- Italian: Pinocchio
- Directed by: Giulio Antamoro
- Based on: The Adventures of Pinocchio
- Starring: Ferdinand Guillaume
- Release date: November 1911;
- Country: Italy
- Language: Italian

= The Adventures of Pinocchio (1911 film) =

1911 Italian film

A 6-minute fragment of The Adventures of Pinocchio.

The Adventures of Pinocchio is a 1911 Italian live-action silent film directed by Giulio Antamoro and starring French-Italian comedian Ferdinand Guillaume in an all-adult cast.

It is the first movie based on the 1883 novel The Adventures of Pinocchio by Carlo Collodi, and one of the first Italian feature films.

== Plot ==
Geppetto carves Pinocchio from a large piece of wood. Pinocchio comes to life, causes havoc in the street and his creator Geppetto is arrested while Pinocchio escapes. At home he burns his feet, but is saved by Geppetto, who also gives him new feet.

Pinocchio plays with children and helps them steal fruit. The landowner captures Pinocchio and ties him to a dog house. At night, Pinocchio barks to alert the landowner of some thieves. Grateful for this deed, the landowner gives Pinocchio his freedom back. The thieves, who have been waiting nearby, capture Pinocchio and hang him from a tree. The Turquoise Fairy (La Fata Turchina) saves him from the tree and gives him some money.

Pinocchio meets a Fox and a Cat, who take him to a city of anthropomorphic animals. In the forest they talk him into planting his money in soil and water. Later the Fox and the Cat return to retrieve the money themselves. When Pinocchio returns he discovers that the money is gone, and when he meets the two con artists, a brawl breaks out and Pinocchio is arrested and put in prison. He escapes through the window by tying sheets into a rope.

He swims into the ocean and is swallowed by a whale. In the creature's stomach he finds Geppetto. They escape with the help of Native Americans. At the camp, the Indians hang Geppetto over a fire, but Pinocchio tells them to release him, then tells Geppetto to run home. Later he runs away too, to a camp of Canadian soldiers. The soldiers shoot Pinocchio, riding on a cannonball, all the way home to Geppetto.

Pinocchio joins a puppet theater, but escapes from that too. When he returns home, Geppetto is angry. Pinocchio tries to be a good boy, but his friend Lucignolo talks him into coming along to the Land of Toys, where one never studies but always plays. They are greeted by its waiving inhabitants. After 10 days, they grow donkey ears and eventually turn into donkeys. The Turquoise Fairy changes him back into a puppet.

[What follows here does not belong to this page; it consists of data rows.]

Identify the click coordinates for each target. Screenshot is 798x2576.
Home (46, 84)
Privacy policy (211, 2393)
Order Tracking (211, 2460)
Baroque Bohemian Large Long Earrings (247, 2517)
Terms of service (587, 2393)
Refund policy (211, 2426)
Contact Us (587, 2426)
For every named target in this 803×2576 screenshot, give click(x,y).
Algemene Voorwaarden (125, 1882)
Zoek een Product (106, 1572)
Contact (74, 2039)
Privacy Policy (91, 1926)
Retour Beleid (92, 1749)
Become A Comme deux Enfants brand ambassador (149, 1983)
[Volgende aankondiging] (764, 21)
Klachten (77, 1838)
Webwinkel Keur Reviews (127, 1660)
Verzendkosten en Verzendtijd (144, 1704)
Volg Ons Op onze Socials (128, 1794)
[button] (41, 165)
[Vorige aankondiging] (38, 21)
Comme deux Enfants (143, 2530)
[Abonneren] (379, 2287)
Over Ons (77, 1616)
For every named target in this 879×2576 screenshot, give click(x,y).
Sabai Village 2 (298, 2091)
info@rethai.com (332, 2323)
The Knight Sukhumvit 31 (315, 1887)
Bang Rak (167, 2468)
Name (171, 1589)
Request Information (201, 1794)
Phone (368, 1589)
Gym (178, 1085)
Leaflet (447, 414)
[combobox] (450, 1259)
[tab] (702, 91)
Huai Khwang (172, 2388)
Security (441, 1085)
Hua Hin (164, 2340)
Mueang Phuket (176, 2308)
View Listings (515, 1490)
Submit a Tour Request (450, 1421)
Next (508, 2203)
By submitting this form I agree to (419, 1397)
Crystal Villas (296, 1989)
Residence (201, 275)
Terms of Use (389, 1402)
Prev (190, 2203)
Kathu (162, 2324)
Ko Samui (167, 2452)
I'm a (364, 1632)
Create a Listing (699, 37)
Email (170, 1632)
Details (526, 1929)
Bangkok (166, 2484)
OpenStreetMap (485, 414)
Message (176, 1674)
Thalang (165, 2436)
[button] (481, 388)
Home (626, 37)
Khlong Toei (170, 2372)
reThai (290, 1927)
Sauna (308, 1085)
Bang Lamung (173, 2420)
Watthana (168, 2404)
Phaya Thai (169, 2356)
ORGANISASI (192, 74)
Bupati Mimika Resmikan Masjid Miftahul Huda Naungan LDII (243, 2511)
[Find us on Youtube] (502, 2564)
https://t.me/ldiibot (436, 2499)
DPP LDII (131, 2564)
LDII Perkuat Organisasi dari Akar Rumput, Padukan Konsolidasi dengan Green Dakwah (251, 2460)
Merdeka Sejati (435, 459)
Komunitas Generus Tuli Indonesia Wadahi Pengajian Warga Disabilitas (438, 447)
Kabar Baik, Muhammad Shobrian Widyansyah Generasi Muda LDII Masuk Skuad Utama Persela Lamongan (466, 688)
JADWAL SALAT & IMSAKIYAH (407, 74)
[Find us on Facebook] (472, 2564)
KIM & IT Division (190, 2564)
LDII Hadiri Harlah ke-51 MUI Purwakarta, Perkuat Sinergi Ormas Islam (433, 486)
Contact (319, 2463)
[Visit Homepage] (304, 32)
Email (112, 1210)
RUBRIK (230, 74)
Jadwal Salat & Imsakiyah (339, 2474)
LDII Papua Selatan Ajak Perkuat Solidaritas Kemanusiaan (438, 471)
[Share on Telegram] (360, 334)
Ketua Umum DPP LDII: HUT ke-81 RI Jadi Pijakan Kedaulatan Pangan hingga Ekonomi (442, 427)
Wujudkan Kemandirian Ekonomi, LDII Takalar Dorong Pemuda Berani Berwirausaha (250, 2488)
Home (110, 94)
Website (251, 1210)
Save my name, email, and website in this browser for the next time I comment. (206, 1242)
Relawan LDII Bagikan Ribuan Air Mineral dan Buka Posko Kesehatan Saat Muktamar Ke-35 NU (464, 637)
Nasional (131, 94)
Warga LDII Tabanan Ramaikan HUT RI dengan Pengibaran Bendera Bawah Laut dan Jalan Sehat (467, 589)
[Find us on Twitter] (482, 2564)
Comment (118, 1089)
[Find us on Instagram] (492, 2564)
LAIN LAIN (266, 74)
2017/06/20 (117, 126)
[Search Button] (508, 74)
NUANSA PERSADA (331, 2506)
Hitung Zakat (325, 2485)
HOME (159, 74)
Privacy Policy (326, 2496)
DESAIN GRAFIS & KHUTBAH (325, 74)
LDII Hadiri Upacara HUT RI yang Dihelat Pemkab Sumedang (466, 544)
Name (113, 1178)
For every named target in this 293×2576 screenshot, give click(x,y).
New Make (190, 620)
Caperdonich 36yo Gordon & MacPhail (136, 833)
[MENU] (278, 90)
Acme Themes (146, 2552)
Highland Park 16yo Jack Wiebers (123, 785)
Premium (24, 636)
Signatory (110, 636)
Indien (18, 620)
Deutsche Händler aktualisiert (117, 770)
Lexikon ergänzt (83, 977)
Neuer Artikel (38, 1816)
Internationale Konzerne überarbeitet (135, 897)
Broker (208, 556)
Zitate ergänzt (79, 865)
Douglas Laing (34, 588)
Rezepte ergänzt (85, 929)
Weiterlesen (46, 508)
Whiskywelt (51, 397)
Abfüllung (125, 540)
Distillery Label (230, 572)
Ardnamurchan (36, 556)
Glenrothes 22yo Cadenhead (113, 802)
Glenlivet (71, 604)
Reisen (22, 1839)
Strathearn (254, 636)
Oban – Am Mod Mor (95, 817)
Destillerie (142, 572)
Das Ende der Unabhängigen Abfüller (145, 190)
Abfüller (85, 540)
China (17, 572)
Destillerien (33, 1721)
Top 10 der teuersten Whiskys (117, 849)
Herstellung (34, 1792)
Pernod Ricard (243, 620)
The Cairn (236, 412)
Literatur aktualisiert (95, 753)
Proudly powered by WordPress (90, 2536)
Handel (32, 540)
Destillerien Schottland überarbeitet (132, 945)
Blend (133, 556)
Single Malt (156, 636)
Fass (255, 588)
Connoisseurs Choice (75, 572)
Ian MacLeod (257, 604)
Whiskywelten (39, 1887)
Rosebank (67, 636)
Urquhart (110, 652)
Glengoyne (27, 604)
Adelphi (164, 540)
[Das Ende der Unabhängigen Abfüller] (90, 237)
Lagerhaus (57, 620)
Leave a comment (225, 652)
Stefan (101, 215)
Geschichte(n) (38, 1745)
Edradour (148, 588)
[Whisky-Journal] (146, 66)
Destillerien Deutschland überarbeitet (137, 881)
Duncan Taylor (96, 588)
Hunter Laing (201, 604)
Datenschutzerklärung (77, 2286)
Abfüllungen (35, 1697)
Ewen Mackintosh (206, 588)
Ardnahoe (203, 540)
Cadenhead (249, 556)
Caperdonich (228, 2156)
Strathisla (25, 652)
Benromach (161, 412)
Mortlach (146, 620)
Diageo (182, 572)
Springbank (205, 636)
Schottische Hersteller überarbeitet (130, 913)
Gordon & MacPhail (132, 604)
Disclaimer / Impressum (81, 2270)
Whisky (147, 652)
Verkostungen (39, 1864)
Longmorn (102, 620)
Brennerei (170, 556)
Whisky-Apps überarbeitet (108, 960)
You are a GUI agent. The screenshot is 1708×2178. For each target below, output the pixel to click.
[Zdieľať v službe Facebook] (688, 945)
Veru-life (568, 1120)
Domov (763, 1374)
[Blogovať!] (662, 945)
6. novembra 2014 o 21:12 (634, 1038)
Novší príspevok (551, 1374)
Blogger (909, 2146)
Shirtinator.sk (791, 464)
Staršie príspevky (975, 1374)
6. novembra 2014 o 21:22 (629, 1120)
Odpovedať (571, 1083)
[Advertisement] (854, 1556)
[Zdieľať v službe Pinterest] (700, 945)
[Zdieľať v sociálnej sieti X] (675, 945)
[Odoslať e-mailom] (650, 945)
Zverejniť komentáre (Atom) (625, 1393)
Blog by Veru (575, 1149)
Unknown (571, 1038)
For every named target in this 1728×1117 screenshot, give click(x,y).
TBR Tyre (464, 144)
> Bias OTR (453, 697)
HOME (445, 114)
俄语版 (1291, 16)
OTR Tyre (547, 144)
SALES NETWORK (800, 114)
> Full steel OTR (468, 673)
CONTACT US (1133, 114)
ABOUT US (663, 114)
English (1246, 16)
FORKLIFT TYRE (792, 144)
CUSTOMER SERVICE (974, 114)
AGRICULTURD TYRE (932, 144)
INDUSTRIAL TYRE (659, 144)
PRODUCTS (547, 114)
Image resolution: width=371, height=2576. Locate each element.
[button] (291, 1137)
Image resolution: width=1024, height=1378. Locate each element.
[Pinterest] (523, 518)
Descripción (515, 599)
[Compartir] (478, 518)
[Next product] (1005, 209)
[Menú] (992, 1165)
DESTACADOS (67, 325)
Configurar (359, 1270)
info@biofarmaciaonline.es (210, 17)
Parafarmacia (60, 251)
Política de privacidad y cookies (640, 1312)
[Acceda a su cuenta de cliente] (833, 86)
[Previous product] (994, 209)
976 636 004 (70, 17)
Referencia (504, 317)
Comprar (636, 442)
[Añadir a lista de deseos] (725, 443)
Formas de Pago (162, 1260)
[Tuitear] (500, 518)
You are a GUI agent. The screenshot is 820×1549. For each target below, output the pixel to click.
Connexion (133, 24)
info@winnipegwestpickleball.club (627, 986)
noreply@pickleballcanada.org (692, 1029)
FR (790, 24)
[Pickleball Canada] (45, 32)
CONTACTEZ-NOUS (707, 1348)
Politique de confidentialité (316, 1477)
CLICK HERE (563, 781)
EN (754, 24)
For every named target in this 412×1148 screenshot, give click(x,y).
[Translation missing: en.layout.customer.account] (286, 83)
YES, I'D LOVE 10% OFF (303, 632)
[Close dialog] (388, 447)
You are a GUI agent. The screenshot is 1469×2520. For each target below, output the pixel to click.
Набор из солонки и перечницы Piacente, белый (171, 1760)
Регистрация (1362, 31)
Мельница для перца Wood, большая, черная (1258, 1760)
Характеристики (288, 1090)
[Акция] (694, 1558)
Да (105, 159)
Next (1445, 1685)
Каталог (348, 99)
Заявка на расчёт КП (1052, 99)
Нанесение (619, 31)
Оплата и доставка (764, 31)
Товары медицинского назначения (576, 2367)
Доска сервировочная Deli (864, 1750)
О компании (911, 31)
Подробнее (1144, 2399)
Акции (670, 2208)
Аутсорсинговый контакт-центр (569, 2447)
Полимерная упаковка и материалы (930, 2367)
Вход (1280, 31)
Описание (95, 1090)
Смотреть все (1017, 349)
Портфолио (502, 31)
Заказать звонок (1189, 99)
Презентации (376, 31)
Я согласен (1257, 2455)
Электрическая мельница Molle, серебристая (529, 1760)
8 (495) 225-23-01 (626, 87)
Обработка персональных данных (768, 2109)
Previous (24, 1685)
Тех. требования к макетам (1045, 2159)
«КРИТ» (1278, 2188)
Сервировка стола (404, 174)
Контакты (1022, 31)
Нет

Pinocchio returns home. Geppetto scolds him but forgives him again. During a meal, the Turquoise Fairy appears and the spirit of Pinocchio takes human form, and the now lifeless puppet falls to the ground.

== Cast ==
The cast of the film was:
- Ferdinand Guillaume as Pinocchio
- Natalino Guillaume as Lucignolo
- Augusto Mastripietri as Geppetto
- Lea Giunchi as the Fairy

== Production ==
It was believed that The Adventures of Pinocchio would be spectacular on the big screen. Ferdinand Guillaume, who at the time was one of the most famous faces in comedy cinema, was selected to portray the protagonist Pinocchio.

The film was produced in a few months. When it was released in Italian cinemas it was a great success, and an abridged version was exported to other countries.

== Lost and found ==
The film was once believed to be a lost film, but in 1994 the original negative was found at Cineteca Italiana in Milan. In 2002, Time reported that a 30-minute version had been rediscovered and restored.

Cineteca Italiana describes the film as the Pinocchio adaptation that is least faithful to the novel, where only some of Collodi's story appears. They also named it the most unsettling, and credited actor Guillaume for this.

== Later screenings ==
In 2018, a screening at the Zorrilla Theatre in Spain was held in which a 42-minute restored version of the silent film was accompanied by live electronic music by the band Miclono.

== Academic interest ==
In 2021, the film was the subject of a thesis by Samuele Picarelli Perrotta of the University of Bologna. The thesis examined the film and how it over time underwent modification and adaptation to contemporary aesthetic tastes.